The church did much to save the Jews as you have acknowledged. The Pope did much to save the Jews as you have acknowledged.
Some serial murderers are not doubt loving parents. Does that mean we should let them go free?
The Church today as part of the Jubilee year made an effort to apologise for any and all actions it ever failed in to live up to the standards it should have.
Indeed. In the "We Remember" document. And the church almost, but, not quite, will give up it's commitment to jews being second class citizens of God's world. See here, near the bottom for details:
http://www.religioustolerance.org/vat_hol1.htm
Could it have done more or differently? The lense of hindsight is often used by bigots.
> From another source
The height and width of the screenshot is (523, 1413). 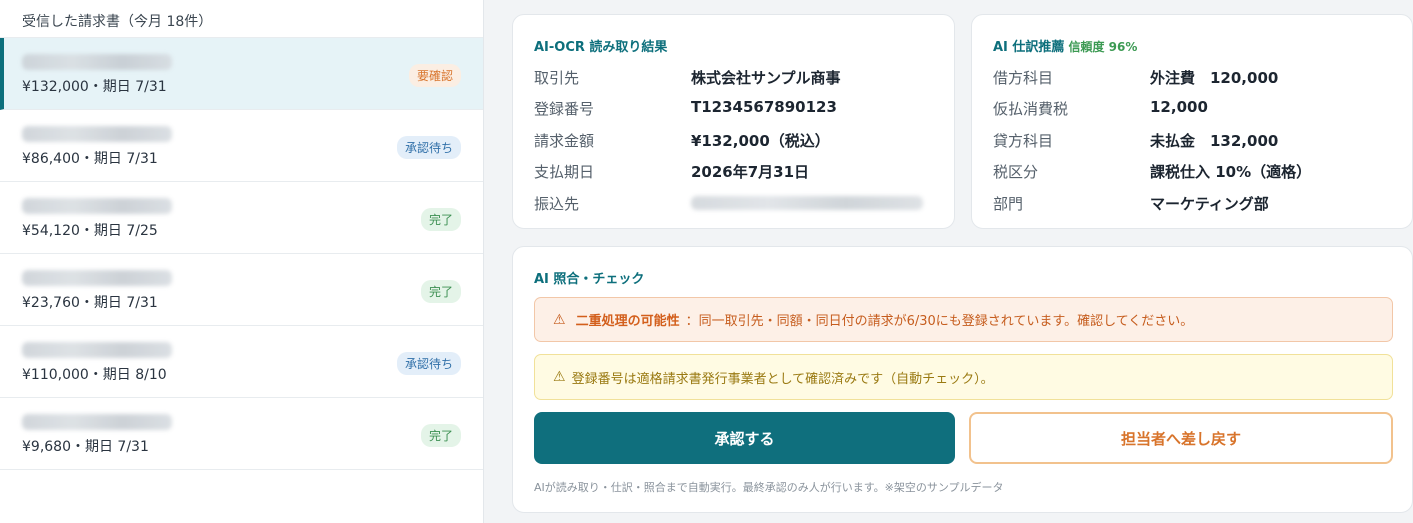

It takes no hindsite to read Dominus Iesus or Nostra Aetate, and see that jews are still, for all the self-flagilation of "We Remember" doctrinely deficient in catholic eyes.
The Church today is one of the primary efforts of charity in the world.
So is the communist party. "from each according to his efforts, to each according to their need." Does that mean we shouldn't talk about the 50 million or so that Stalin and Mao killed? Or the intellectual birthmother of those genocides: Karl Marx?
The message of Christ from the Church he founded is undiminished after 2,000 years. The church is still a light to those in darkness. Why don't you pick up a catechism and a Bible and look again. Let go of the hatred. God's love and mercy are infinate. That is why Hitler could have been forgiven. It's also how you can heal yourself from your bitterness.
God gave us bitterness for a reason, which the jews understand. The catholic roll in the holocaust should be painted on the side of every catholic church, for about as long as anti-jewish policy was prominent in the church: about the next 1400 years. Failing that, I believe I'll continue to bring it up any time I get a convenient chance.